> WHAT TO DO
In the entries below, find every line with the string "will" and copy it.

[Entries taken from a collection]
__________
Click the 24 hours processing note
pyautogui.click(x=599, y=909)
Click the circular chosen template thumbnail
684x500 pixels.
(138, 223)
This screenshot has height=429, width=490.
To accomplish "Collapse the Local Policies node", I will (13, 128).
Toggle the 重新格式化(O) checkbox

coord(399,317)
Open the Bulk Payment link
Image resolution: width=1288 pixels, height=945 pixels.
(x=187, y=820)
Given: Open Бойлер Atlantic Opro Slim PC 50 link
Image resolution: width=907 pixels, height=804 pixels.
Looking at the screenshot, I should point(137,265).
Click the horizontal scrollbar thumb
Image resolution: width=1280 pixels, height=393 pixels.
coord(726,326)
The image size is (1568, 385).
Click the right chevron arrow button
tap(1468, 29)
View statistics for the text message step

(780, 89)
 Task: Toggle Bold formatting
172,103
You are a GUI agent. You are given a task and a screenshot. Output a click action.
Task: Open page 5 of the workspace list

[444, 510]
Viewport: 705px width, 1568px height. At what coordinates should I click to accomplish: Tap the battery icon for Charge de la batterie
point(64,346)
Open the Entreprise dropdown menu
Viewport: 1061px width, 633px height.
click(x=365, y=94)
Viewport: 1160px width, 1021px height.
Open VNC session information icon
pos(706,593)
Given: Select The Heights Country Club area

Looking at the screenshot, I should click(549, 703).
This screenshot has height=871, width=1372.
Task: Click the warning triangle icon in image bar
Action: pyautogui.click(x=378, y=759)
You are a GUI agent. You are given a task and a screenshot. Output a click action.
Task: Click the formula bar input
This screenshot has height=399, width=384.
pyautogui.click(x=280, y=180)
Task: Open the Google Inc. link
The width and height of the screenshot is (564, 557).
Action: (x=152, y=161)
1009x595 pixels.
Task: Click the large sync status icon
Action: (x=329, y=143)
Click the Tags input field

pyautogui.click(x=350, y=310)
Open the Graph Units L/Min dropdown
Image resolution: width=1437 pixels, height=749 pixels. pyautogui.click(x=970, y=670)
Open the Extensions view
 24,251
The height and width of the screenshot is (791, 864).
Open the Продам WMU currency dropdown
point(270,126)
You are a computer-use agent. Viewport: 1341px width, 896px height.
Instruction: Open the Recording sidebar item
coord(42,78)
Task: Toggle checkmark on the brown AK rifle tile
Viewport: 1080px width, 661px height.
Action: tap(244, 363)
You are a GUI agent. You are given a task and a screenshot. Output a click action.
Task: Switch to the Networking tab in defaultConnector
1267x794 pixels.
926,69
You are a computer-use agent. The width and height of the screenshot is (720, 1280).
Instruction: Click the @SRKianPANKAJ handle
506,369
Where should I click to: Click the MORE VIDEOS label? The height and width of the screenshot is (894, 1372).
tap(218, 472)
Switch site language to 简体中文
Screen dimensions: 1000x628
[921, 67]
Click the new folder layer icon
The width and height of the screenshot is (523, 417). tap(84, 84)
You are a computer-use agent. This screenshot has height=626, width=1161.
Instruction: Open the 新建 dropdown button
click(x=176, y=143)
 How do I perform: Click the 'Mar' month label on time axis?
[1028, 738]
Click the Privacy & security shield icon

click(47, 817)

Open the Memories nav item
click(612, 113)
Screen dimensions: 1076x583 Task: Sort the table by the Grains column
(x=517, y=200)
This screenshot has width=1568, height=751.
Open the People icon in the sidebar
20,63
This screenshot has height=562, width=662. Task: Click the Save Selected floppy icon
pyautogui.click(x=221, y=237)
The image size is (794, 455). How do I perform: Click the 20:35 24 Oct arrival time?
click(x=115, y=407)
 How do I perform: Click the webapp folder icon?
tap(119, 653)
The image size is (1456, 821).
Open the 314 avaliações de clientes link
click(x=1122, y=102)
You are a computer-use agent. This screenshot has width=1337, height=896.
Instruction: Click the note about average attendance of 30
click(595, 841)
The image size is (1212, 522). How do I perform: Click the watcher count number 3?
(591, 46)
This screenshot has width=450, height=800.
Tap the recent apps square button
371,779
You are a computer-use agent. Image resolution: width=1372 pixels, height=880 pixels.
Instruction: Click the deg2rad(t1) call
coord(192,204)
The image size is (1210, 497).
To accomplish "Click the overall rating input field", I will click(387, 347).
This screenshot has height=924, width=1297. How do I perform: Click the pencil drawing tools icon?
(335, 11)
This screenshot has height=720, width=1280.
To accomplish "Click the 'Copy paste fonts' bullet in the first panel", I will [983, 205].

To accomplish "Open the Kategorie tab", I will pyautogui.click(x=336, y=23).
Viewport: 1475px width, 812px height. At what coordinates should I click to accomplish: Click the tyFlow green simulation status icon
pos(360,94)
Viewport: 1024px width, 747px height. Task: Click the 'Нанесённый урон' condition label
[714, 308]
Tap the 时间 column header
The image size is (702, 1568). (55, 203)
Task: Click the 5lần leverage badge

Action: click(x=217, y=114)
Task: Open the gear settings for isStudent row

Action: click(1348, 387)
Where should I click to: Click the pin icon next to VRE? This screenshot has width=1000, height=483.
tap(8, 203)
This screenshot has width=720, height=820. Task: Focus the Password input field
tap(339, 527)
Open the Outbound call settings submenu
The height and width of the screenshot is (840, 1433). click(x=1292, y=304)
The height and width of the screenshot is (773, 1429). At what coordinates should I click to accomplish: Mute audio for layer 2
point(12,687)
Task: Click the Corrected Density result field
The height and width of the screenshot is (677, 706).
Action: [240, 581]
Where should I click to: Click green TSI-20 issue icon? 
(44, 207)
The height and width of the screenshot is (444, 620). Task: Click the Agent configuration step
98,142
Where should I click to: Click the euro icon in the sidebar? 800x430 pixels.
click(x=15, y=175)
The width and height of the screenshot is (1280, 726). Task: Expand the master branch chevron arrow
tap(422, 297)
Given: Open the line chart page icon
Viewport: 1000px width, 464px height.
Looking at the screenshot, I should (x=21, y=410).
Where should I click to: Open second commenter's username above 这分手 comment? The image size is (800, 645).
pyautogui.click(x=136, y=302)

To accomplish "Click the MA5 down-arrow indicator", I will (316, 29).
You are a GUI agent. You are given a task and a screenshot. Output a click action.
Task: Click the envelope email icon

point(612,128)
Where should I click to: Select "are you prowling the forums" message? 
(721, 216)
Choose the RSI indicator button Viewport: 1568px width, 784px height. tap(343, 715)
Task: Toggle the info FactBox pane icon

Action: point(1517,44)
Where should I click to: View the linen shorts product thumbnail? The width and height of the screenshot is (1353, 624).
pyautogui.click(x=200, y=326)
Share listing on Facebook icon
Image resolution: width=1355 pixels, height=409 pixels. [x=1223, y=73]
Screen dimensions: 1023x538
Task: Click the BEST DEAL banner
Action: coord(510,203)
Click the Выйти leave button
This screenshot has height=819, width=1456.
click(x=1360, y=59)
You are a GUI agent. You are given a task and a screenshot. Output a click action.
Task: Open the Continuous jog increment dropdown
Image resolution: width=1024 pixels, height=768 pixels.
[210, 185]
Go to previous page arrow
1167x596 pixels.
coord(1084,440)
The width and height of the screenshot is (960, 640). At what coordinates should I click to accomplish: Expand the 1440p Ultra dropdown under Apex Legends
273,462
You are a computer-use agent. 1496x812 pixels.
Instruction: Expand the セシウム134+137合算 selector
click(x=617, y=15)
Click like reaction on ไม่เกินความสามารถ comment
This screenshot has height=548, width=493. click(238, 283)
__________
> SOLUTION TO THE PROBLEM
To accomplish "Collapse the Local Policies node", I will (13, 128).
To accomplish "Click the overall rating input field", I will click(387, 347).
To accomplish "Click the 'Copy paste fonts' bullet in the first panel", I will [983, 205].
To accomplish "Open the Kategorie tab", I will pyautogui.click(x=336, y=23).
To accomplish "Click the MA5 down-arrow indicator", I will (316, 29).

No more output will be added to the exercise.